The Start of Coordinating National Legal Services Post-Disaster
President Carter’s 1979 establishment of the Federal Emergency Management Agency (FEMA) shaped the details of domestic disaster response and Recovery. FEMA coordinates all assistance by the federal government in response to declared disasters and emergencies, including post-disaster legal services. FEMA has worked to fulfill its duty to provide the Disaster Legal Services Program primarily through the use of volunteer lawyers who are not engaged to provide services until after the disaster has struck. In post-disaster Louisiana, reflection on FEMA’s volunteer-driven model called for better coordination and communication between state legal assistance entities and the three branches of government.
Improvements to the National Model to Provide Legal Services Post-Disaster
Notably, the LSC did not begin to collaborate formally with either the American Bar Association (ABA) or FEMA on disaster relief until after Hurricane Katrina.
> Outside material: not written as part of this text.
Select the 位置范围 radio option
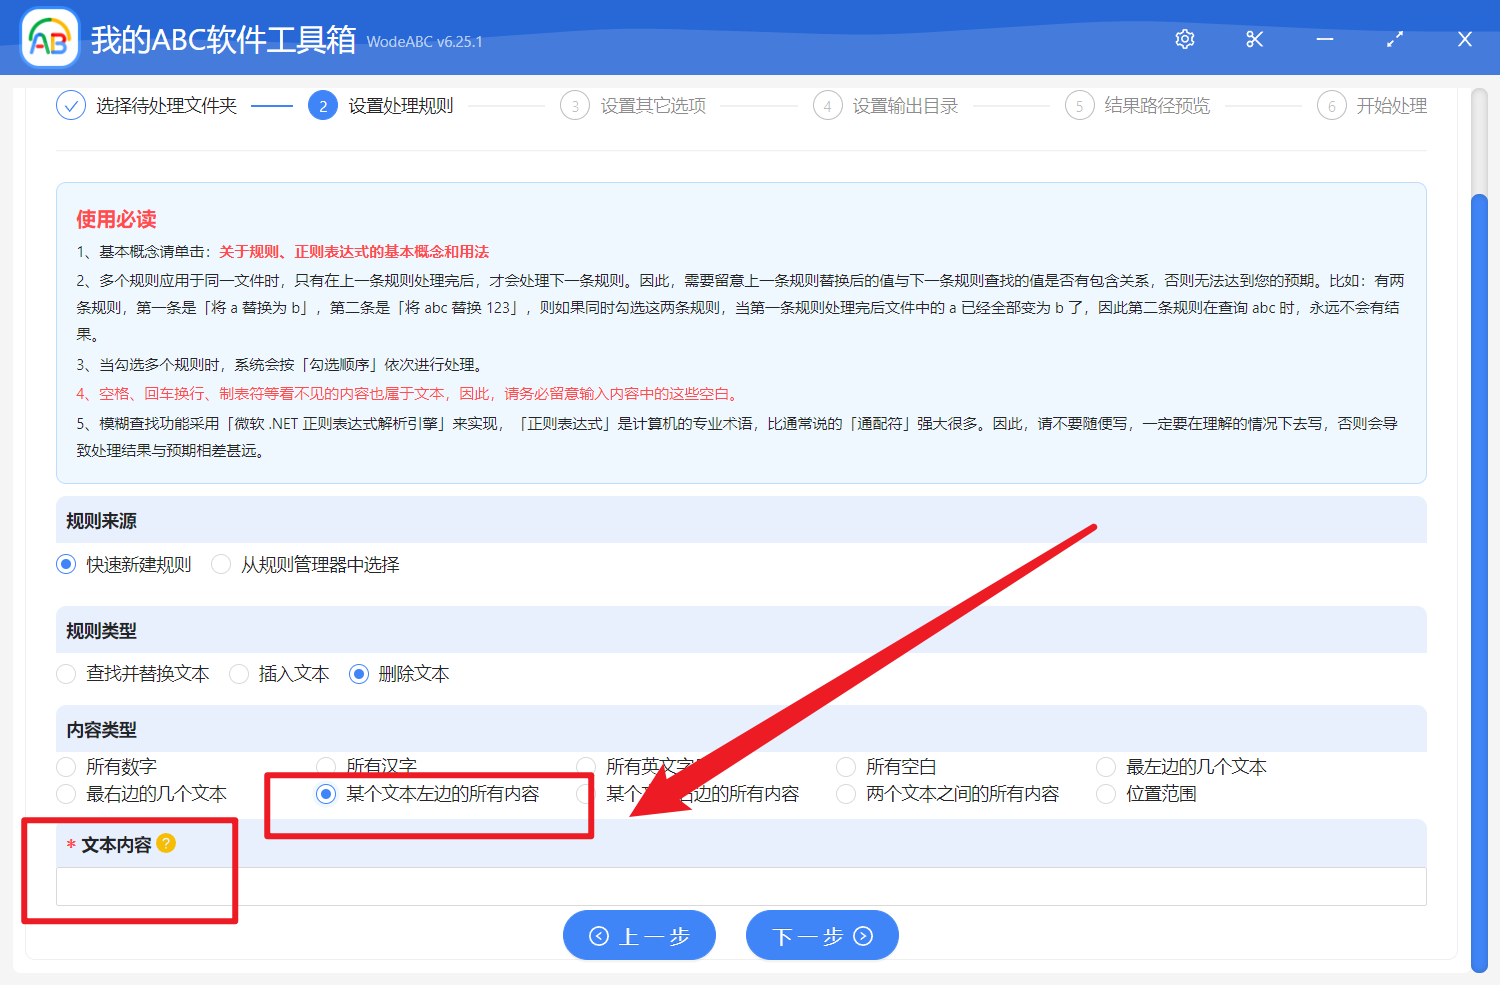 1106,794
Since then, the LSC has increased its capacity to address legal needs after disasters. In the years since Hurricane Katrina, the LSC has built a stronger network to handle both disaster preparation and response. For example, LSC staff members have trained participating attorneys. Additionally, FEMA is now tasked with making direct referrals to LSC organizations. The LSC has also convened the National Legal Aid Disaster Network to handle phone calls regarding post-disaster issues as needs have arisen. In 2008, the National Disaster Legal Aid website was launched, sponsored by the LSC, the ABA, the National Legal Aid and Defender Association, and Pro Bono Net.
Policy Recommendations for Post-Disaster Legal Aid Services
– The National Center for Access to Justice has highlighted new models to provide alternatives to lawyers such as help desks, pro se clerk’s offices, computer kiosks, forms, call centers, and the use of non-lawyer staff.
– Answering the calls for additional funding and a commitment to a civil right to counsel would expand the provision of legal services, especially in the post-disaster context.
– The agency should provide funding to LSC so that LSC offices may choose to provide the agency with feedback and comments on disaster policy.
– LSC offices could, with funding, more meaningfully participate in the ongoing training of volunteer attorneys so that when disaster hits, there is a cadre of trained attorneys available.
– FEMA should provide regular written and webinar updates to all LSC offices regarding post-disaster programs so that as FEMA creates policy and program changes from disaster to disaster, LSC offices around the country remain up to date.
– FEMA should also fund specific networks of LSC offices to establish disaster assistance departments that would, in turn, develop expertise and advise and guide other LSC offices as needed following disasters.
– Moreover, FEMA should establish partnerships with and fund additional non-LSC pro bono legal services organizations that serve low-income people as a means to build capacity beyond LSC organizations.
– FEMA should prioritize building networks of community organizations that provide legal services organizations with fact-finding tools to assist in the provision of legal aid to low-income people after disasters.
– Finally, mediation services for individual disaster assistance recipients should be funded as part of the disaster legal services budget. Any of these approaches would enable greater access to legal services for indigent populations in the aftermath of disasters.